* [WORK INSTRUCTIONS]: Nothing but the data, repeated exactly, belongs in the answer.

* [ENTRIES PROVIDED]:
#####

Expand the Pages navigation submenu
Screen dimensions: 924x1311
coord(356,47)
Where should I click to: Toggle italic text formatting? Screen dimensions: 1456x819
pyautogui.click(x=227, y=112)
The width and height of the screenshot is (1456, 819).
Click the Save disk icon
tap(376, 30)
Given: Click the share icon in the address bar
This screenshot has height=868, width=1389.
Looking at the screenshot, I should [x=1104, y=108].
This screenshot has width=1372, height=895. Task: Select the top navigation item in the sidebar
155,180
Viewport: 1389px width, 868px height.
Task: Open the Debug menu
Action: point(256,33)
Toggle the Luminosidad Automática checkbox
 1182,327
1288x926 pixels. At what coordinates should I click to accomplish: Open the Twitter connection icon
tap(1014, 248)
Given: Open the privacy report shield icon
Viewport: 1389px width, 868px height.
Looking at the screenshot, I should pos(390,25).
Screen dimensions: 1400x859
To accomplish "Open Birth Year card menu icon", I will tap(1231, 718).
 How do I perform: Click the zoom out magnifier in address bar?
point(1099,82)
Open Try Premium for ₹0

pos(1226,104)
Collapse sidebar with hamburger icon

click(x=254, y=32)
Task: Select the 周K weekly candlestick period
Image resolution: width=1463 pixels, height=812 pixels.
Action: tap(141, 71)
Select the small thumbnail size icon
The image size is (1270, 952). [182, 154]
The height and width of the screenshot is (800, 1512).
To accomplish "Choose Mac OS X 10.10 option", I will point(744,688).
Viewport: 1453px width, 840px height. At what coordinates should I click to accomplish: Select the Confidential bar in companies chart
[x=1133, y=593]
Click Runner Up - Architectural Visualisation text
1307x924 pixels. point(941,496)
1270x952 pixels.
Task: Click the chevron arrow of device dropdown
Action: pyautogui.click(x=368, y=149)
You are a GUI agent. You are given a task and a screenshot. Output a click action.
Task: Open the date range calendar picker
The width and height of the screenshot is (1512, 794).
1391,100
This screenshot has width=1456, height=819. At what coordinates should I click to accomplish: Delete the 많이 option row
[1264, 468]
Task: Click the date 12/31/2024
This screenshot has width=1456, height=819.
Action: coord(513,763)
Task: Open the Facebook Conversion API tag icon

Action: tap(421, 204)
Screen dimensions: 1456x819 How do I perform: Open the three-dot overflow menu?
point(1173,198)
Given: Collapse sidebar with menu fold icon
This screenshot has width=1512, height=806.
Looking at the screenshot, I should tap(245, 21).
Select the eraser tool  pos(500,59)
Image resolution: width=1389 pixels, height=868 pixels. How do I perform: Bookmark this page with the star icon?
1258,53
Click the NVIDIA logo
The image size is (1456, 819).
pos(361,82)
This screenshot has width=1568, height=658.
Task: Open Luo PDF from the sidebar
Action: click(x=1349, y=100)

#####

* [EXPECTED OUTPUT]:
Expand the Pages navigation submenu
Screen dimensions: 924x1311
coord(356,47)
Where should I click to: Toggle italic text formatting? Screen dimensions: 1456x819
pyautogui.click(x=227, y=112)
The width and height of the screenshot is (1456, 819).
Click the Save disk icon
tap(376, 30)
Given: Click the share icon in the address bar
This screenshot has height=868, width=1389.
Looking at the screenshot, I should [x=1104, y=108].
This screenshot has width=1372, height=895. Task: Select the top navigation item in the sidebar
155,180
Viewport: 1389px width, 868px height.
Task: Open the Debug menu
Action: point(256,33)
Toggle the Luminosidad Automática checkbox
 1182,327
1288x926 pixels. At what coordinates should I click to accomplish: Open the Twitter connection icon
tap(1014, 248)
Given: Open the privacy report shield icon
Viewport: 1389px width, 868px height.
Looking at the screenshot, I should pos(390,25).
Screen dimensions: 1400x859
To accomplish "Open Birth Year card menu icon", I will tap(1231, 718).
 How do I perform: Click the zoom out magnifier in address bar?
point(1099,82)
Open Try Premium for ₹0

pos(1226,104)
Collapse sidebar with hamburger icon

click(x=254, y=32)
Task: Select the 周K weekly candlestick period
Image resolution: width=1463 pixels, height=812 pixels.
Action: tap(141, 71)
Select the small thumbnail size icon
The image size is (1270, 952). [182, 154]
The height and width of the screenshot is (800, 1512).
To accomplish "Choose Mac OS X 10.10 option", I will point(744,688).
Viewport: 1453px width, 840px height. At what coordinates should I click to accomplish: Select the Confidential bar in companies chart
[x=1133, y=593]
Click Runner Up - Architectural Visualisation text
1307x924 pixels. point(941,496)
1270x952 pixels.
Task: Click the chevron arrow of device dropdown
Action: pyautogui.click(x=368, y=149)
You are a GUI agent. You are given a task and a screenshot. Output a click action.
Task: Open the date range calendar picker
The width and height of the screenshot is (1512, 794).
1391,100
This screenshot has width=1456, height=819. At what coordinates should I click to accomplish: Delete the 많이 option row
[1264, 468]
Task: Click the date 12/31/2024
This screenshot has width=1456, height=819.
Action: coord(513,763)
Task: Open the Facebook Conversion API tag icon

Action: tap(421, 204)
Screen dimensions: 1456x819 How do I perform: Open the three-dot overflow menu?
point(1173,198)
Given: Collapse sidebar with menu fold icon
This screenshot has width=1512, height=806.
Looking at the screenshot, I should tap(245, 21).
Select the eraser tool  pos(500,59)
Image resolution: width=1389 pixels, height=868 pixels. How do I perform: Bookmark this page with the star icon?
1258,53
Click the NVIDIA logo
The image size is (1456, 819).
pos(361,82)
This screenshot has width=1568, height=658.
Task: Open Luo PDF from the sidebar
Action: click(x=1349, y=100)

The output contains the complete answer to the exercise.